● Records supplied
::::::::::

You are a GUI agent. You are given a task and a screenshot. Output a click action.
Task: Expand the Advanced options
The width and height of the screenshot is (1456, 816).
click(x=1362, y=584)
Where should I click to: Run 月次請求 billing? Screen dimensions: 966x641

::::::::::

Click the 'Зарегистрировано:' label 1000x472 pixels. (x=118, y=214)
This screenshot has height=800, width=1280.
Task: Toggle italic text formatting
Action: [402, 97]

::::::::::

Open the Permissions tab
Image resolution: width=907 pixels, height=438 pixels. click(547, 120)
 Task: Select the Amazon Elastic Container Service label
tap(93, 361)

::::::::::

Using the records above, restate word for word the lines from the one with "You are a GUI" through the one with "Where should I", both included.

You are a GUI agent. You are given a task and a screenshot. Output a click action.
Task: Expand the Advanced options
The width and height of the screenshot is (1456, 816).
click(x=1362, y=584)
Where should I click to: Run 月次請求 billing? Screen dimensions: 966x641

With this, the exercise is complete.